Menurut Budi, pemerintah harus menjadikan revisi UU Kehutanan sebagai momentum untuk menyelesaikan berbagai persoalan yang selama bertahun-tahun membayangi sektor kehutanan nasional. Ia menyoroti maraknya pembalakan liar, perambahan kawasan hutan, konflik agraria, hingga alih fungsi lahan yang terus mendorong laju deforestasi.

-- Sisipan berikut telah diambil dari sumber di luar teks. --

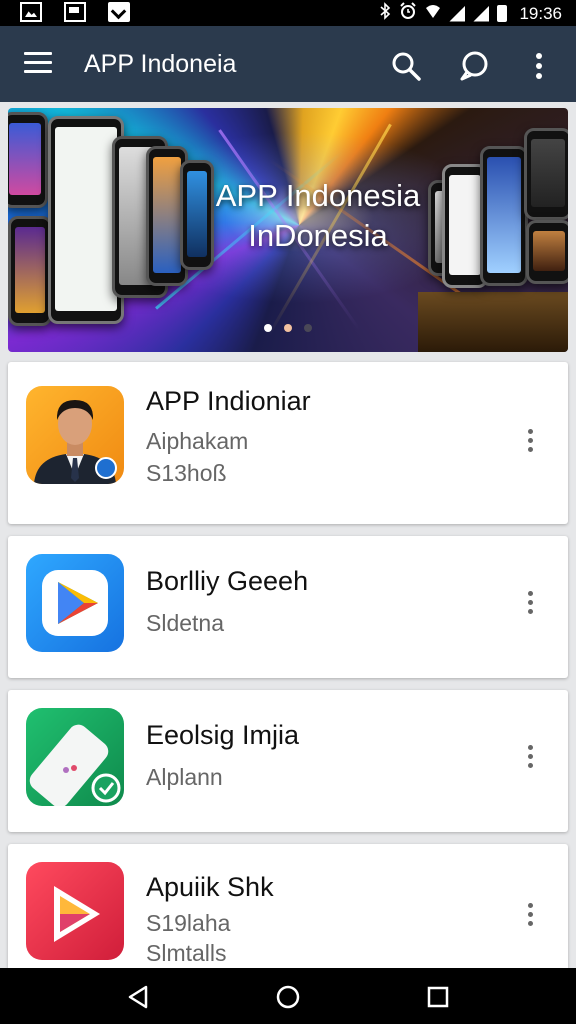  What do you see at coordinates (38, 54) in the screenshot?
I see `hamburger-icon` at bounding box center [38, 54].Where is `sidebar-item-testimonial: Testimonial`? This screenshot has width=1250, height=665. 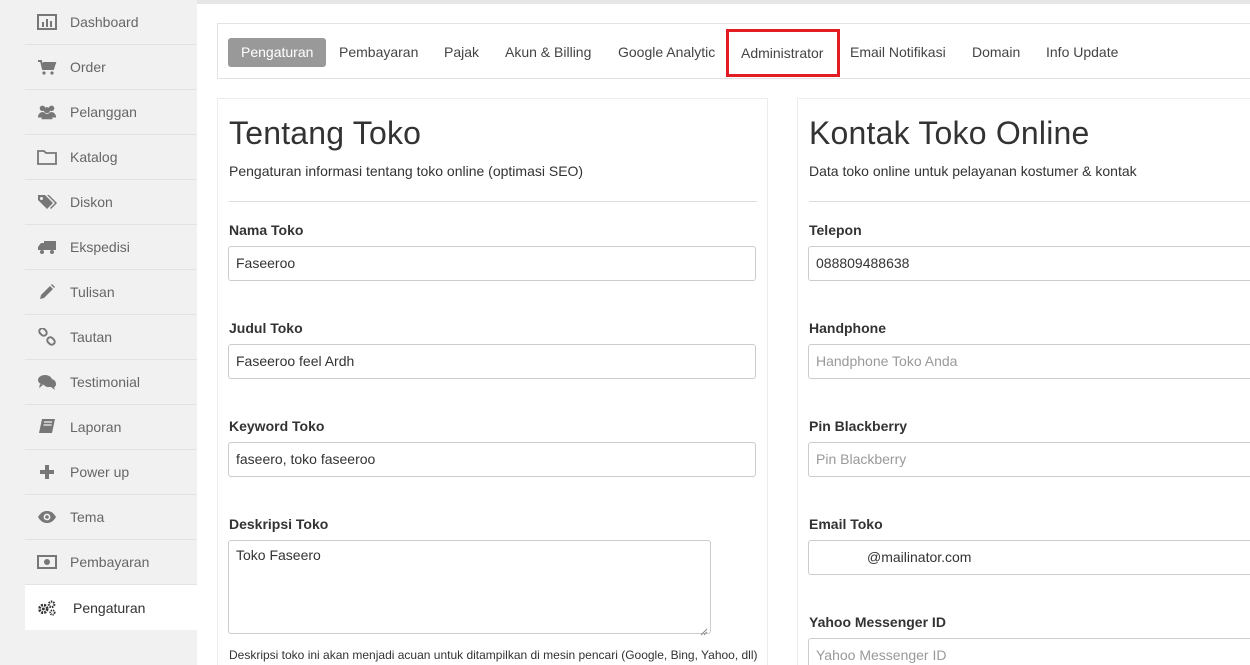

“Revisi ini harus menjadi kesempatan terbaik untuk memperbaiki tata kelola kehutanan. Kita masih menghadapi ilegal logging, perambahan kawasan hutan, konflik agraria yang berkepanjangan, serta alih fungsi lahan yang terus mengancam kelestarian lingkungan,” ujar Budi, Sabtu (11/10/2025).
Budi menegaskan pemerintah dan DPR tidak boleh melahirkan regulasi yang justru mengurangi perlindungan terhadap kawasan hutan. Sebaliknya, revisi UU Kehutanan harus memperkuat pengawasan, meningkatkan akuntabilitas, dan menjaga keberlanjutan lingkungan.
“Jangan sampai revisi ini membuka masalah baru. Negara harus memperkuat perlindungan hutan, bukan mengurangi kontrol terhadap kawasan yang memiliki fungsi ekologis sangat penting,” tegasnya.
Jangan Buka Ruang bagi Eksploitasi Berlebihan
Budi mengingatkan pemerintah agar tidak membuka celah yang memungkinkan eksploitasi hutan secara berlebihan. Menurutnya, kebijakan yang terlalu berpihak pada kepentingan investasi dapat mengancam keberlangsungan hidup masyarakat adat dan masyarakat desa hutan.